PROBLEM TO SOLVE
With the pictures omitted, transcribe each line below exactly as it is.

EXTRACTED RECORDS
⟨
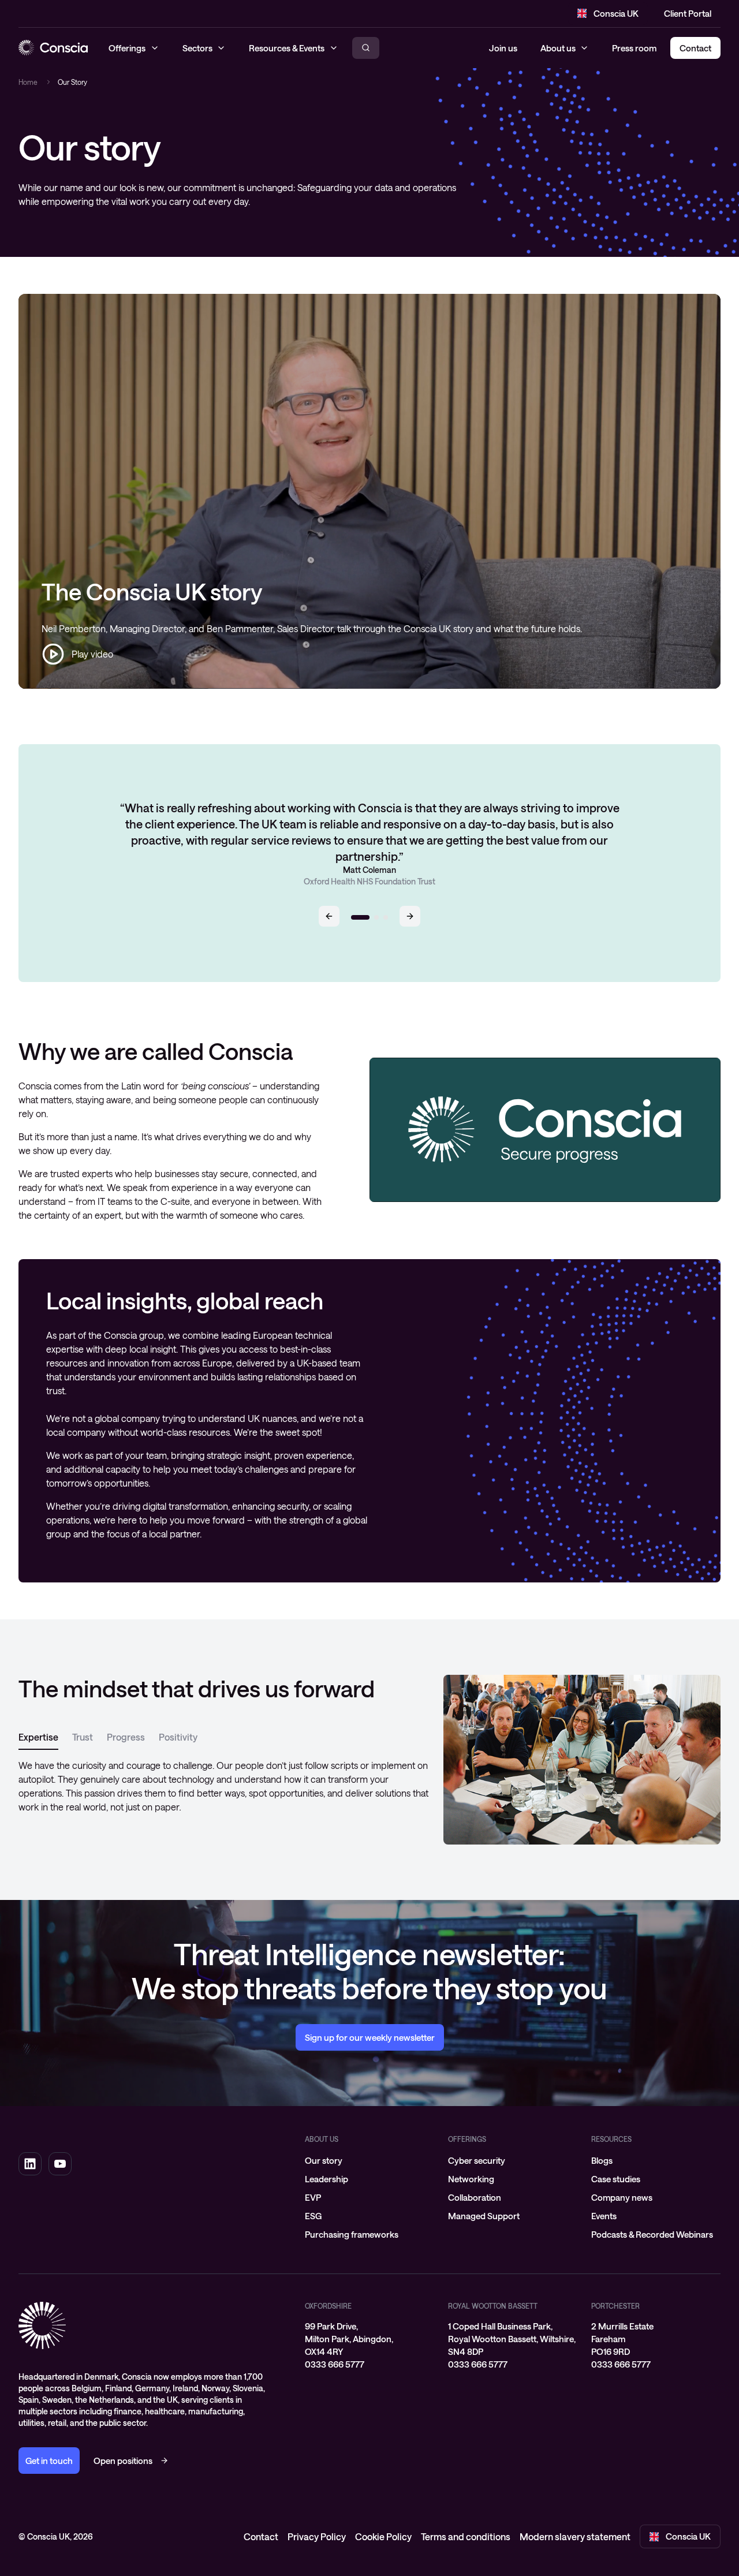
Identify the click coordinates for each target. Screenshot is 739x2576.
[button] (329, 916)
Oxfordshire (328, 2306)
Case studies (615, 2179)
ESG (313, 2216)
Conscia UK (616, 13)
⟩
SOLUTION TO THIS EXERCISE
Identify the click coordinates for each target. Screenshot is 739x2576.
[button] (329, 916)
Oxfordshire (328, 2306)
Case studies (615, 2179)
ESG (313, 2216)
Conscia UK (616, 13)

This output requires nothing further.